In 2007, the US Supreme Court’s 5-4 Leegin decision overturned a century old ban on manufacturers setting a minimum price below which retailers cannot sell that manufacturer’s product. eBay Inc. believes that overturning this long-settled antitrust rule threatens pro-consumer retail competition and innovation leads to higher prices for consumer products. Congress should take action to restore the prohibition on retail price fixing and other forms of selective distribution that undermine open competition between retailers.
- The long-established legal prohibition against retail price fixing permitted discount retailers to sell goods at the most competitive price. Many credit this rule with creating the environment that allowed innovative retailers such as Target, Best Buy, Walmart to challenge the retail status quo in the mid-20th century and emerge into the retail giants they are today.
- Innovative retailers, including Internet-enabled businesses, threaten the established network of manufactures and their largest retail partners. Those established large partners have a decided interest in prohibiting retail innovators from having access to products that they can sell at low prices.
- The antitrust rule against price fixing successfully prevented manufacturers and established retailers from locking out innovative retail competitors.

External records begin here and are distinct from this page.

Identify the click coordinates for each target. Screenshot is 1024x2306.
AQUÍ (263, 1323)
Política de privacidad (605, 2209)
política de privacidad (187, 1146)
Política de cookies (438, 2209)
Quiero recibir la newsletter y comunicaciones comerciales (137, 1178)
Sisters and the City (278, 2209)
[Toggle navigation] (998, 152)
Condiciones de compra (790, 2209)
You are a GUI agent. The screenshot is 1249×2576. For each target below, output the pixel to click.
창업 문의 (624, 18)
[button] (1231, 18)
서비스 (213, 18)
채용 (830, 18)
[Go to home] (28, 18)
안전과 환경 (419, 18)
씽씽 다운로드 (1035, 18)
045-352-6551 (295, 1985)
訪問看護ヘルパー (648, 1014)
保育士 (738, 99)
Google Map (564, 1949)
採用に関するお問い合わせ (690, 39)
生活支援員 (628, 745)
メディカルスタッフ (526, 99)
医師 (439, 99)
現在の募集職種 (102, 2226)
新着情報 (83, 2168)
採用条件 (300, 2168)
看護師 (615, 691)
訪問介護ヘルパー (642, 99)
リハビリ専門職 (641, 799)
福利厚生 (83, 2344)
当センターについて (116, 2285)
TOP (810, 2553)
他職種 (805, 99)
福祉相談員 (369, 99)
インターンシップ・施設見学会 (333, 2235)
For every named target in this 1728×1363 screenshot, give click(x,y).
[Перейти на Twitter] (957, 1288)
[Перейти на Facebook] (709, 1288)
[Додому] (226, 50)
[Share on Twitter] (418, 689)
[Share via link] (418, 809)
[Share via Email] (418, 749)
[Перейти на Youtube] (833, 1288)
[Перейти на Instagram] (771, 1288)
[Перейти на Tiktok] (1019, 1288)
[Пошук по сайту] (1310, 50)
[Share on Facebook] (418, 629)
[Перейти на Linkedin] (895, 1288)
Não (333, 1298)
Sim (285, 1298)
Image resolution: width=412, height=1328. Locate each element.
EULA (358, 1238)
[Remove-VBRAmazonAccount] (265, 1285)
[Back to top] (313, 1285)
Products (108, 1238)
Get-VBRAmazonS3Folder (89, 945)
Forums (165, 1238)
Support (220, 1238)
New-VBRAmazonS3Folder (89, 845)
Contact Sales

- There is abundant evidence that retail price fixing raises consumer prices. For the 40 years leading up to the 1975 enactment of the federal Consumer Goods Pricing Act, federal law permitted states to enact so-called “fair trade” laws legalizing vertical price fixing.
- Department of Justice studies conducted in the late 1960s indicated that prices were between 18-27% higher in the states that allowed vertical price fixing, costing consumers billions in the form of higher prices.
- In his dissenting opinion in the Leegin case, Justice Breyer estimated that consumer harm would be significantly greater today. If only 10% of manufacturers engaged in retail price fixing, the volume of commerce affected today would be $300 billion dollars, translating into retail bills that would average $750 to $1,000 dollars higher for the average family of four every year.
Congress should promote open retail competition, especially by small, innovative businesses, and restore the long-established antitrust rule forbidding retail price fixing to enhance competition in the retail market and protect the pocketbooks of consumers.